By Sam Nussey and Anton Bridge
TOKYO, April 21 (Reuters) – Activist investors are planning to invest in Japan over the long-term, emboldened by their recent successes in a market where they once got a frosty reception.
U.S.-based Elliott Investment Management scored a milestone win against Toyota last month through vocal opposition before striking a deal, signalling how investors are adapting their strategies to tap opportunities being thrown up as the government and regulators push companies to reform.
The growing role of activists is in contrast to two decades ago when pioneering efforts by Warren Lichtenstein’s Steel Partners to acquire Bull-Dog Sauce were blocked and the hedge fund dubbed an “abusive acquirer” by a Japanese court.
“Activism has moderated how it conducts itself,” said Jeremy White, partner at law firm Morrison Foerster in Tokyo. “And the corporates have moderated in large part because of corporate governance reforms, with more independent directors, and an ethos of more accountability to shareholders.”
The surging activist interest promises to keep companies under pressure to change and underscores how Japan continues to attract foreign capital despite growing geopolitical uncertainties.
BUILDING ITS JAPAN FRANCHISE
Elliott is planning more activist activity in Japan, two sources familiar with the matter said. In recent weeks it has disclosed stakes in air-conditioner maker Daikin and shipper Mitsui OSK Lines.

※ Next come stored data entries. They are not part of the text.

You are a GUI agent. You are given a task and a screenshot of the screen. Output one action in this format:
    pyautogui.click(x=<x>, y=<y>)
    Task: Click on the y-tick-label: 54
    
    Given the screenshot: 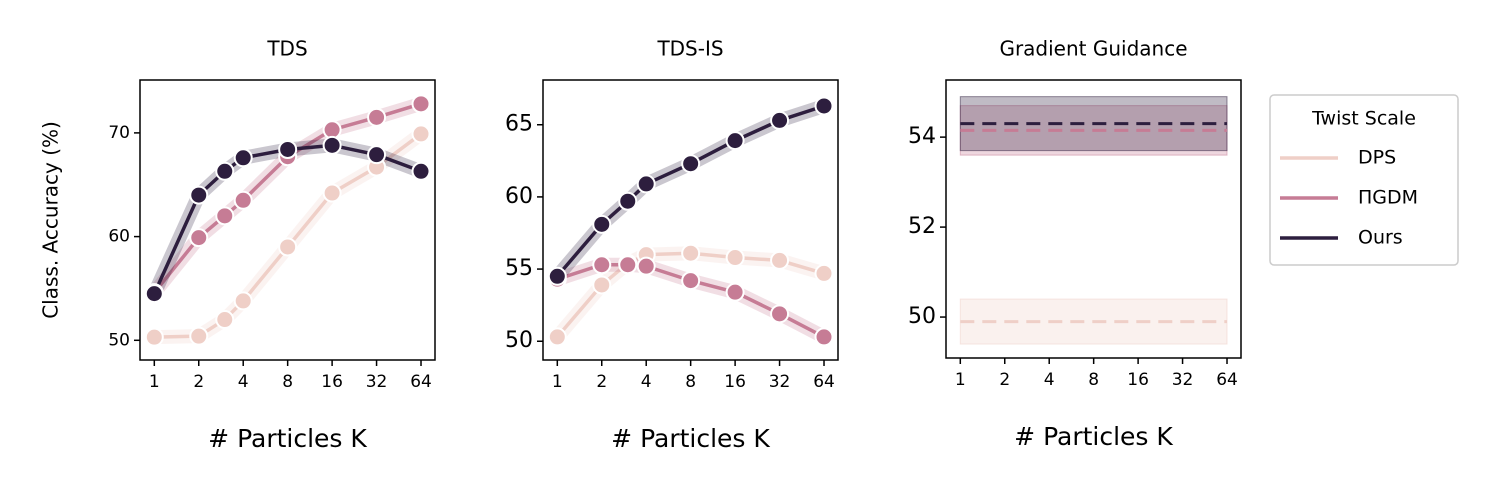 What is the action you would take?
    pyautogui.click(x=922, y=136)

The hedge fund agreed to tender its shares in Toyota Industries for a lower price than it said the forklift maker was worth but believes the agreed price is a good deal for shareholders, the sources said.
If Elliott left any money on the table, it will make more over the next decade by having done so, said one of the sources, as it looks to build its Japan franchise.

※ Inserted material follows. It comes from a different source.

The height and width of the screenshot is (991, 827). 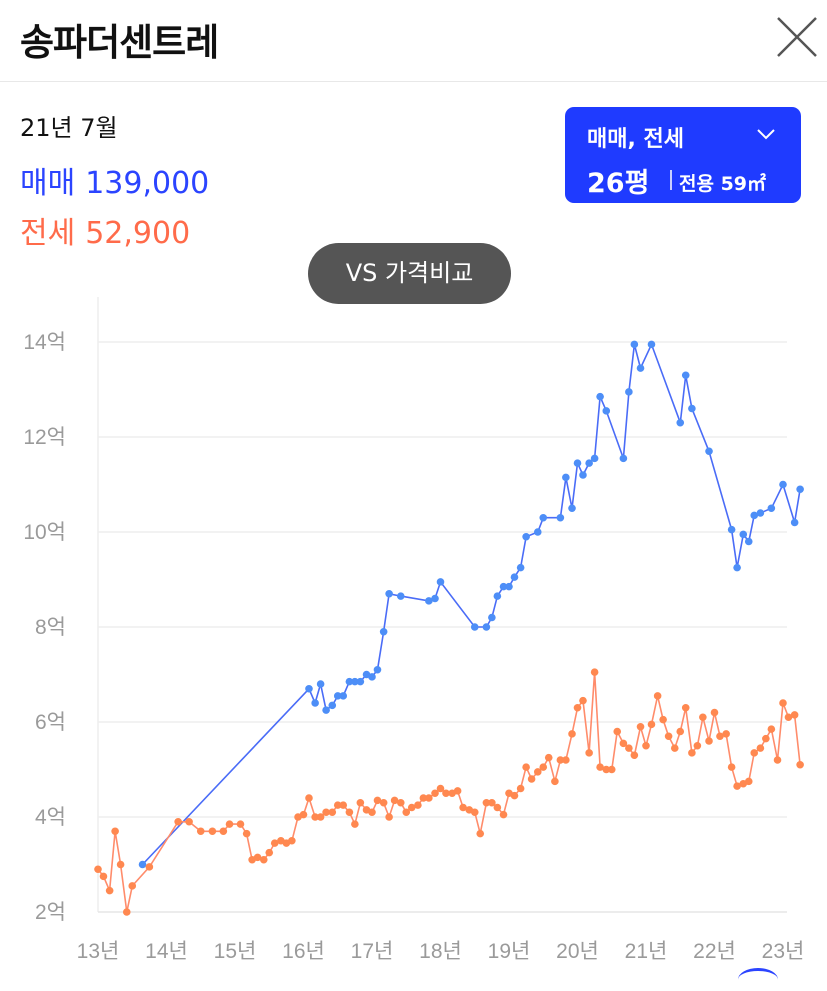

Elliott invested in SoftBank, with the company later buying back shares. It also targeted Toshiba, with then-portfolio manager Nabeel Bhanji securing a board seat.
“At Toshiba, they got someone on the board without putting things into the public domain. Now in Japan they’re a bit louder, putting out press releases and presentations,” said a shareholder adviser.
Elliott hired Aaron Tai from Cornwall Capital in 2023 to spearhead investments in Japan, with the San Francisco-based portfolio manager reporting to founder Paul Singer’s son Gordon.
Paul Singer visited Japan last month to attend a conference, the source said, reflecting Elliott’s heightened interest in Japan.
Given Elliott’s heft, international investors including long-only and hedge funds are willing to follow them and join their battles, said a hedge fund manager who invests in Japan.
Activists usually target smaller companies in Japan which require less capital, said Travis Lundy, an analyst who publishes on Smartkarma.
“The distinguishing factor for Elliott is size – it has no business going after $300 million companies, because it’s not going to move the needle,” he said.
‘DECADES OF ACTIVISM AHEAD’ There were a record number of activist campaigns in Japan last year, according to brokerage Jefferies.
The government’s push for corporate reform has seen companies move to unwind cross-shareholdings, sell non-core assets and buy back shares.
The corporate governance code was first introduced in 2015, with revisions being made this year, and the Tokyo bourse has stepped up pressure on companies to improve capital efficiency. “There remains an enormous amount of momentum and we’re coming to an inflection point where the upside of that is even bigger,” said Seth Fischer, founder of activist fund Oasis Management.
There are fundamental factors too supporting the growth of activist investing in Japan.
More than half of listed Japanese firms are family-controlled in some form with their interests frequently diverging from those of minority shareholders, said Toby Rodes, co-founder of Kaname Capital. That structure has led to underused balance sheets, stagnant wages and poor shareholder returns, he said. “Japan will have decades of activism ahead,” he said.
Some observers warned about the risks of overemphasis on shareholder returns.
“The danger is the arrival of short-termism and financialisation where everything is about short-term profit,” said Ulrike Schaede, professor of Japanese business at the University of California San Diego.
Others saw activist activity becoming entrenched in Japan.
“Provided that they learn from each other and that they take a less confrontational and more Japan-attuned approach, I imagine that they will continue to be successful,” said White of Morrison Foerster.